Gestellte Aufgaben:
a. Nach den Vorschriften welches Gesetzes sind die beiden strafgerichtlichen Verurteilungen des Beschwerdeführers laut dem Textauszug zur Staatsbürgerschaft bereits getilgt?
b. Übertragen Sie den Satz „Die angefochtene Entscheidung des LVwG Salzburg kann daher nur die auf §10 Abs1 Z6 StbG gestützte Alternativbegründung tragen.“ aus dem Textauszug zur Staatsbürgerschaft ins Englische.

Textauszug:
|---|

Rückverweise
Verletzung im Recht auf Gleichbehandlung von Fremden untereinander betreffend die Abweisung des Antrags auf Verleihung der Staatsbürgerschaft; keine Bedenken gegen die vom TilgungsG 1972 abweichende – im rechtspolitischen Gestaltungsspielraum des Gesetzgebers gelegene – Regelung des Wohlverhaltenszeitraums; keine hinreichende Begründung der negativen Gefährdungsprognose mangels Einbeziehung des Gesamtverhaltens, der Einstellungen und Überzeugungen des Verleihungswerbers sowie des (mehrjährigen) Wohlverhaltenszeitraums
Die beiden strafgerichtlichen Verurteilungen des Beschwerdeführers sind nach den Vorschriften des Tilgungsgesetzes 1972 bereits getilgt. Die angefochtene Entscheidung des LVwG Salzburg kann daher nur die auf §10 Abs1 Z6 StbG gestützte Alternativbegründung tragen.

|---|

Quellenmaterial:
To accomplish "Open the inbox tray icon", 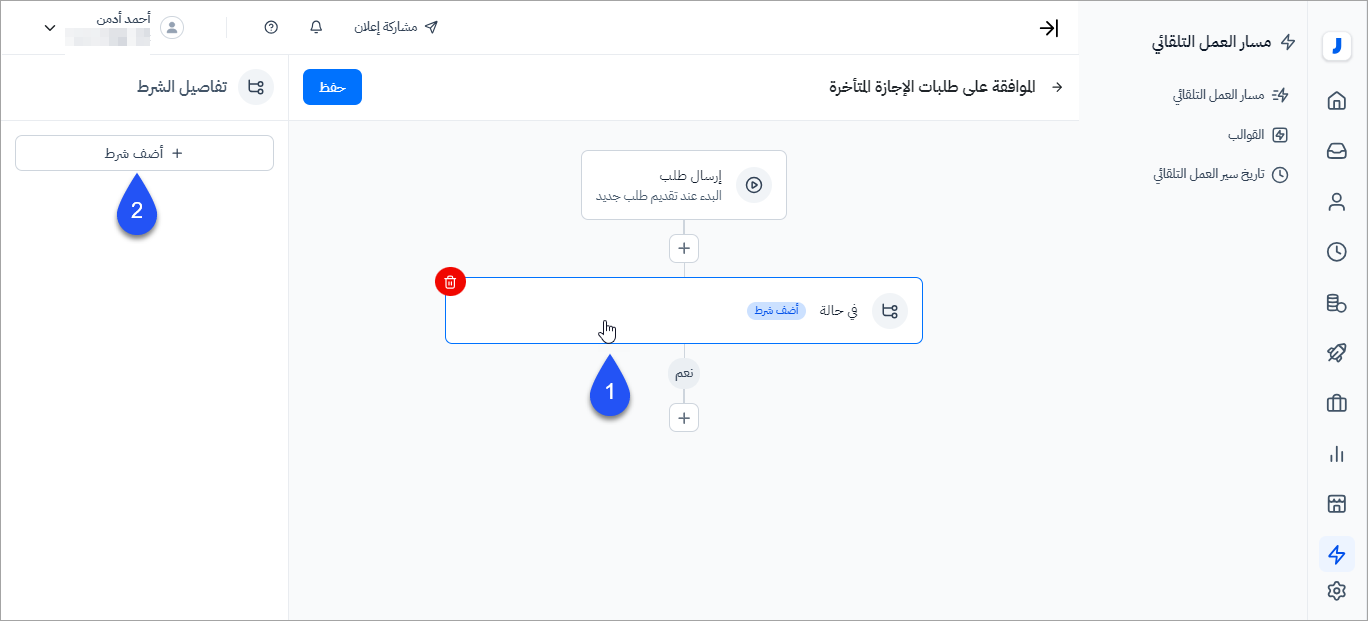I will tap(1336, 151).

|---|

Erwartete Antworten:
a. Nach den Vorschriften des Tilgungsgesetzes 1972.

b. The contested decision of the LVwG Salzburg can therefore be sustained only by the alternative reasoning based on §10 Abs1 Z6 StbG.